Alley, an avid kickboxer and brown belt in taekwondo, who is also a mother of two very active young boys, Sean, 10, and Patrick, 7, works out regularly to stay in shape for all the activities in her life. That day in December, she was doing bench press lifts – laying on your back and pushing a long, weighted bar forward over your chest – in her home gym and had decided to push herself and try to lift a little more weight, she said.

When she came upstairs afterward to make a post-workout smoothie, her life changed. Her right arm was purple and swollen – nearly double its normal size.

Alley immediately set up a video visit with urgent care at Group Health Cooperative of South Central Wisconsin and was told to go to UW Health’s East Madison Hospital for an ultrasound scan to learn if there was anything impacting her arm, but they found nothing, she said.

After a week of trying to reduce the swelling with traditional methods, the swelling moved to her chest. Meanwhile her primary care doctor consulted a sports medicine physician who thought it might be something called thoracic outlet syndrome, which can impact blood flow to the arm, Alley said.

Since the swelling had moved to her chest, she called the UW Health vascular clinic and a care team immediately met with her due to the swelling in her chest. They found a massive blood clot in a vein that runs over her shoulder between her collarbone and first rib, and she was admitted to University Hospital.

She next met with Dr. Kyla Bennett, vascular surgeon at UW Health, and assistant professor of surgery, UW School of Medicine and Public Health, who explained what caused the blood clot.

Alley’s clot was caused by repeated impact from her collarbone pinching a vein against her first rib, Bennett said.

Alley was given two options, take blood thinners for the rest of her life, which would prevent a lot the activities she likes to do, or remove the rib to alleviate the impact.

“Dr. Bennett said, ‘I’m very good at taking ribs out and I like it,’” Alley said.

The procedure is a common way to fix a rather rare condition, Bennett said.

Thoracic outlet syndrome is a term to describe three different impingements in the crowded space around the neck and shoulders, the most common is a pinched nerve – about 90% of cases. The other two are pinched veins or arteries, with veins being the rarest and make up about 6 to 8% of cases, Bennett said.

In March 2021, she removed Alley’s first rib on her right side.

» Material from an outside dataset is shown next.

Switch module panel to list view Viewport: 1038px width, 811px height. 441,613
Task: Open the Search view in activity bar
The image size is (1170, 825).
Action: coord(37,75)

“If we hadn’t taken her rib out, she would have had permanent arm swelling and blood clots,” Bennett said. “I don’t foresee her developing this again in the future.”

Following the procedure, Alley took blood thinning drugs for six months and the clot eventually dissolved. At that point, she was starting to do the things she loved again.

Considering the alternative of blood thinning medication that would have taken away her ability to be as active as she would have liked, the choice to receive the rib surgery was life-changing, and one she wishes everyone who gets this condition could know about, Alley said.

“Unless you are really specialized in thoracic outlet syndrome, how would you know what to look for?” she said. “I am very fortunate that we had a doctor here who specialized in this.”